When I asked Hebert about the connection later that year, he acknowledged that Ann was his mother and said that, while she’d inspired him as a businessperson, she was so high up at Nike as to be removed from what he does, and that he’d never received inside information such as discount codes from her. He insisted, though, that she not be mentioned in the article and cut off contact not long after our conversation. (Ann Hebert didn’t reply to emailed questions; Carreon-John, the Nike spokesperson, says Ann disclosed relevant information about WCS LLC to Nike in 2018. “There was no violation of company policy, privileged information or conflicts of interest, nor is there any commercial affiliation between WCS LLC and Nike, including the direct buying or selling of Nike products,” she writes.)
Nike’s marketing and corporate culture are strong enough in Portland that most anyone there can steep in it; the children of company executives, no doubt even more so.
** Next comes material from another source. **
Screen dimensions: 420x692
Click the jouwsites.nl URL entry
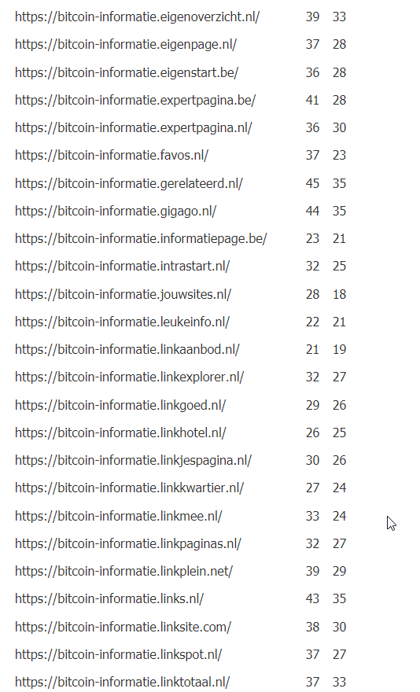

But whatever the advantages to growing up with a silver swoosh in one’s mouth, Hebert’s hustle couldn’t be denied. Not to mention, as he pointed out during our last phone call, that he’d started out selling Supreme T-shirts. He also moved plenty of Adidas stock.
In the fall, he’d struck out for even less familiar terrain. When Sony launched its PlayStation 5 console in November, Hebert sensed a looming shortage of stock. “We botted Walmart and Target pretty hard,” he told me. “I ended up with 24 of them and made between $300 and $500 on each one.”
There’d been growing pains outside the family business, though. His bots had initially gobbled up hundreds of PS5 systems, but because he was working in unfamiliar territory he’d made mistakes that resulted in most of his orders getting canceled, leaving him with just the two dozen consoles. “Wish I had prepared more,” he said.